This book follows postwar Germany's leading philosopher and social thinker, Jürgen Habermas, through four decades of political and constitutional struggle over the shape of liberal democracy in Germany. Habermas's most influential theories - of the public sphere, communicative action, and modernity - were decisively shaped by major West German political events: the failure to de-Nazify the judiciary, the rise of a powerful Constitutional Court, student rebellions in the late 1960s, the changing fortunes of the Social Democratic Party, NATO's decision to station nuclear weapons, and the unexpected collapse of East Germany. In turn, Habermas's writings on state, law, and constitution played a critical role in reorienting German political thought and culture to a progressive liberal-democratic model. Matthew Specter uniquely illuminates the interrelationship between the thinker and his culture.

Reviews

‘This is an original work of the first importance both for our understanding of Habermas - one of the most important European philosophers and political theorists of the twentieth century - and the political-intellectual history of the West German republic. In addition, it is an exemplary work of intellectual history; it shows convincingly how the disciplinary approach can reveal meanings and dimensions of a highly abstract body of thought that a purely conceptual interpretation inevitably misses.’
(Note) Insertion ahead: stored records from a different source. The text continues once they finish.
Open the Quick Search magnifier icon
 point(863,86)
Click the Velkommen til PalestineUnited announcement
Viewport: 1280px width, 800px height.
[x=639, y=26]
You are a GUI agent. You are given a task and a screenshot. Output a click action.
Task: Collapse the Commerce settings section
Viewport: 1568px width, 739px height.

Gerald Izenberg - Washington University, St Louis

‘This is a remarkable piece of work. No other book has situated Habermas’s thinking within its intellectual-historical context as deftly and with such sophistication. Specter digs widely and deeply into the German-language writings of Habermas’s interlocutors (as well as his named and often unnamed adversaries) in each of postwar Germany’s periods of crisis. His argument for a continuity (traceable through attention to the law) in Habermas’s corpus is courageous and convincing.’

John P. McCormick - University of Chicago

‘I have found Matthew Specter’s Habermas: An Intellectual Biography immensely rewarding. By showing how deeply Jürgen Habermas was implicated in debates over constitutional and legal theory in West Germany from the mid-1950s onward, Specter has given me a far clearer understanding than I was previously able to muster of a figure who has a strong claim to being the most important political thinker of the second half of the twentieth century - and of today as well. This is contextualizing intellectual history of the best kind. Specter never treats Habermas’s interventions as mere ‘discourse.’ On the contrary, he enters into the substance of the theoretical issues that Habermas has addressed. Indeed, his own clear voice can occasionally be heard as he enters into a discreet and respectful dialogue with a man who did much for the transformation of German public culture in the years since 1945.’
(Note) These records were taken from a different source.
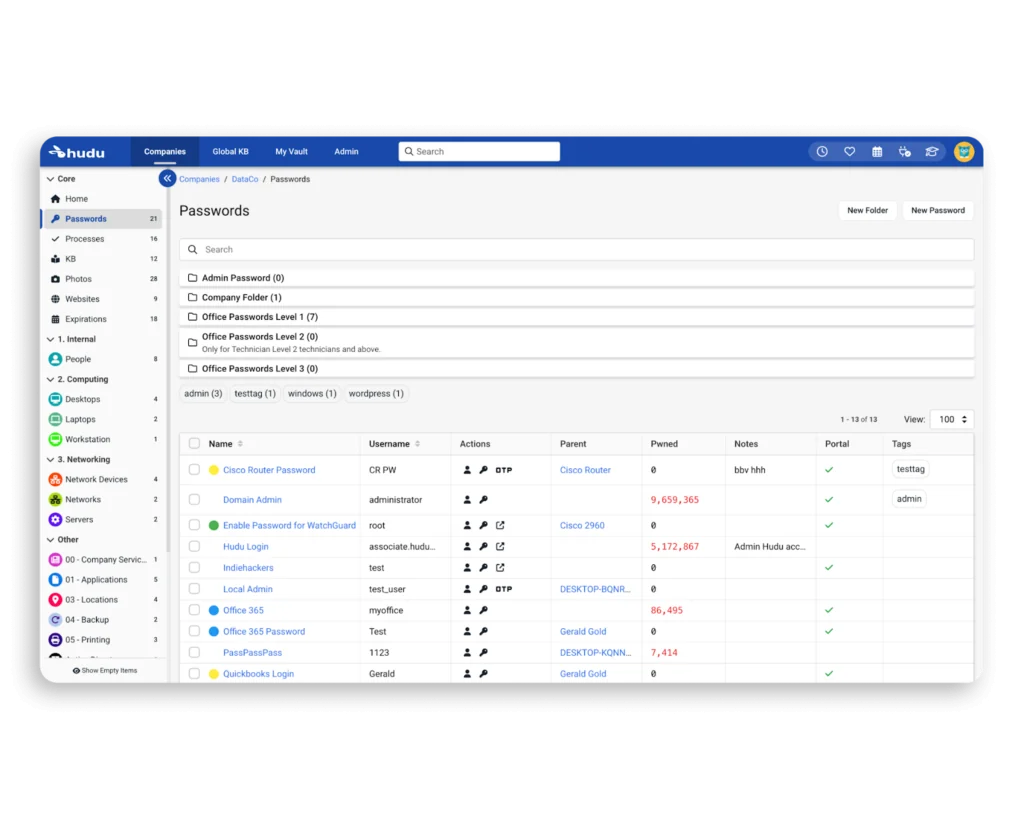Image resolution: width=1024 pixels, height=819 pixels.
Task: Click the Passwords list search field
Action: point(576,250)
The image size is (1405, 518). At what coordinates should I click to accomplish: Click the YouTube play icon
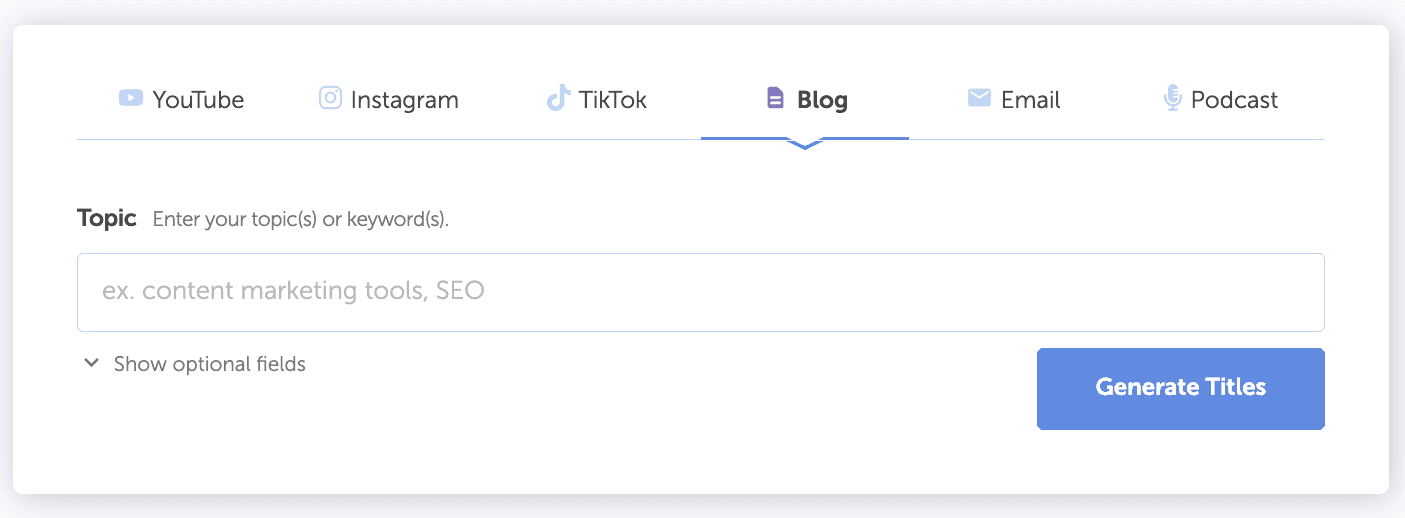tap(130, 98)
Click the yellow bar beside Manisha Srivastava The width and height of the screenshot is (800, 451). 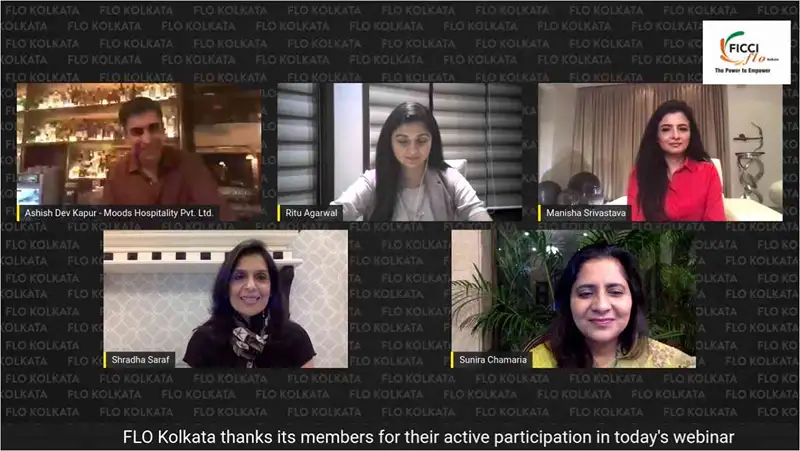tap(540, 213)
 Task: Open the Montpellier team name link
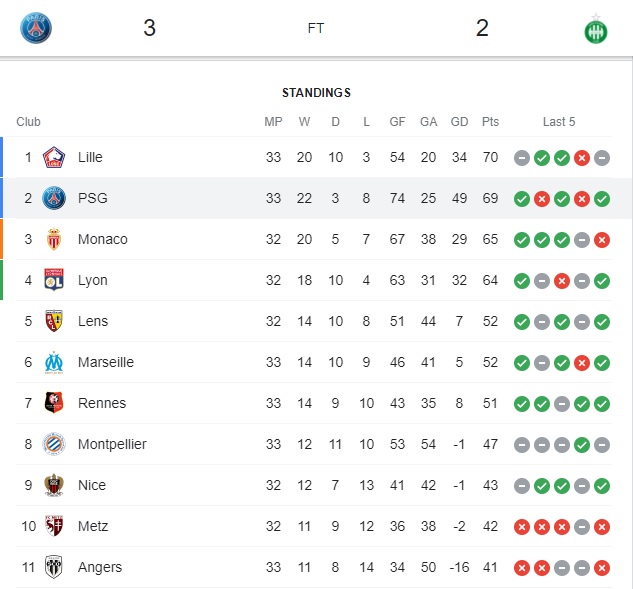click(112, 444)
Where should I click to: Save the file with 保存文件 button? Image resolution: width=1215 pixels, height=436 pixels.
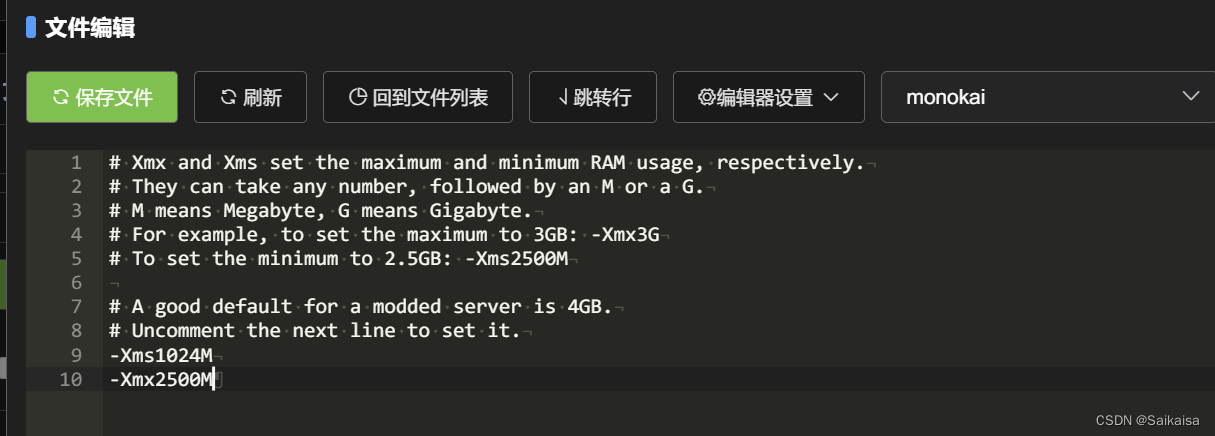tap(102, 97)
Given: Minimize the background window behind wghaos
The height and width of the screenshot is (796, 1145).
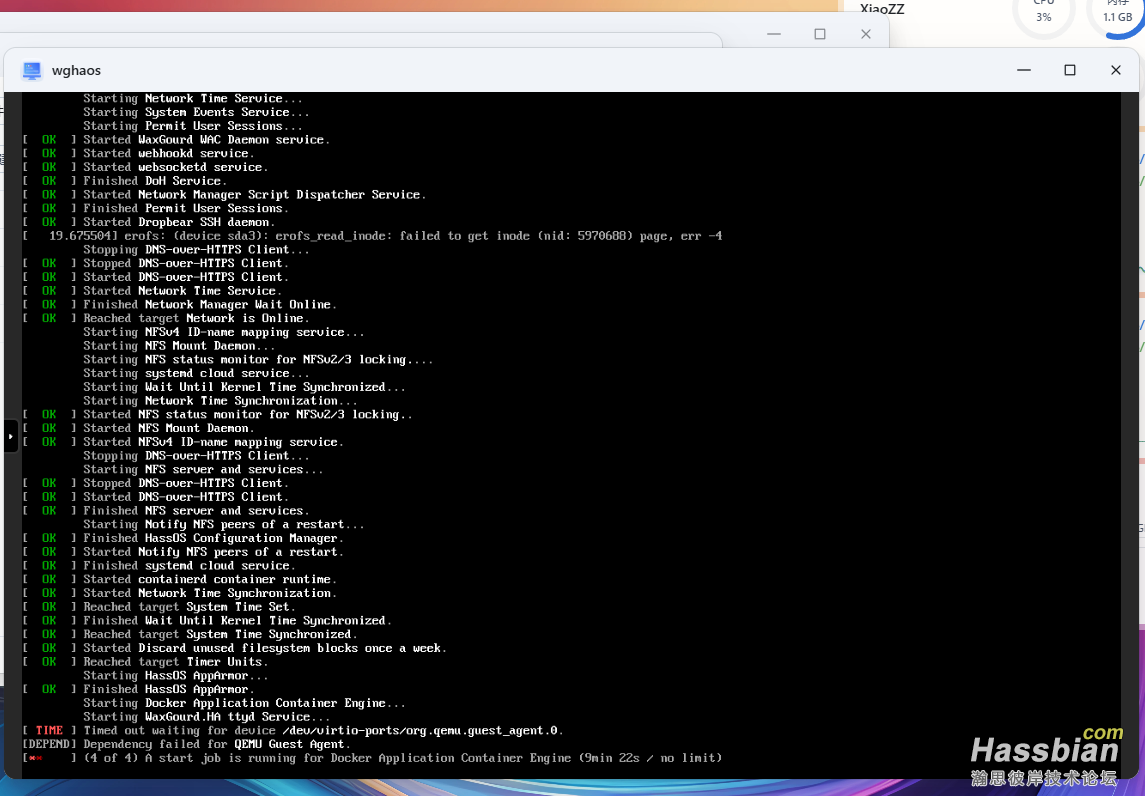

Allan Megill - University of Virginia

‘For lawyers, Jürgen Habermas is a political authority. His work symbolizes the change from ‘state’ to ‘constitution,’ from the ontological system of values to processuality, pluralism, and discourse. Matthew G. Specter pictures the ‘political Habermas’ and gives us a fascinating panorama of the intellectual scene in Western Germany on its way to ‘normality’.’

Michael Stolleis - Johann Wolfgang Goethe-University Frankfurt

‘This book offers an eye-opening and richly historical account of the dominant intellectual figure of the Federal Republic. It enriches our understanding of Habermas, by placing him as part of the ongoing struggle to create a democratic Germany.’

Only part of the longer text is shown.